Exigence de la démonstration par le salarié d’un préjudice aux fins d’obtention de dommages et intérêts pour violation par l’employeur de son obligation de formation
Cour de cassation, chambre sociale, 17 juin 2026 (n° 25-10.517) – publié au Bulletin ❯
En l’espèce, une salariée a saisi la juridiction prud’homale d’une demande de résiliation judiciaire de son contrat de travail et de différentes demandes liées à l’exécution et à la rupture de ce contrat.
Par un arrêt du 22 novembre 2024, la cour d’appel de Bourges a notamment rejeté ses demandes de dommages et intérêts pour manquement de l’employeur à son obligation de formation et pour licenciement sans cause réelle et sérieuse.
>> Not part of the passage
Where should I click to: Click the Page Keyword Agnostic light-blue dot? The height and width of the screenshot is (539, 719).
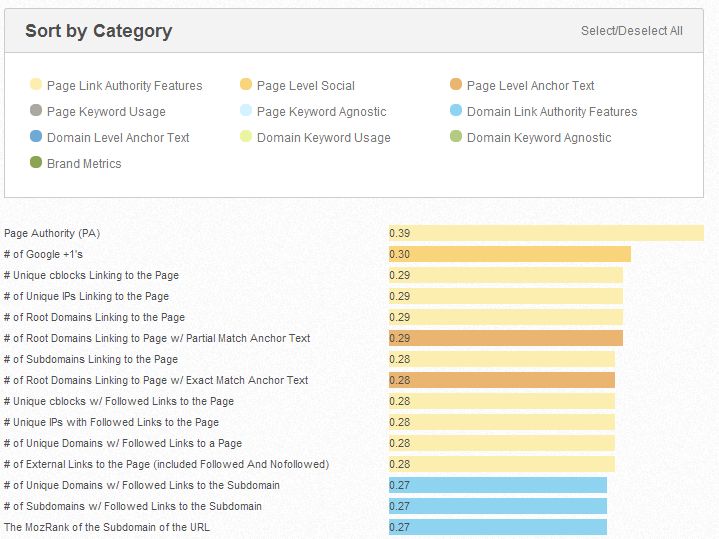[246, 112]
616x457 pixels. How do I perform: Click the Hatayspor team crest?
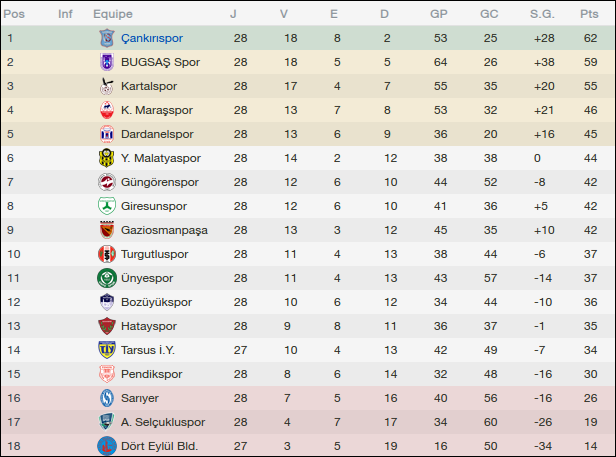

Cette juridiction a jugé que :
« Si le fait que la salariée n’ait bénéficié que d’une seule formation professionnelle en vingt-huit années d’emploi établissait un manquement de l’employeur à son obligation de veiller au maintien de sa capacité à occuper un emploi et à son obligation de formation, celle-ci ne justifiait d’aucun préjudice résultant du non-respect par l’employeur de son obligation de formation. »
Par un arrêt du 17 juin 2026, la Cour de cassation a rejeté le pourvoi formé par la salariée, en rappelant que l’existence d’un préjudice et son évaluation relèvent du pouvoir souverain d’appréciation des juges du fond.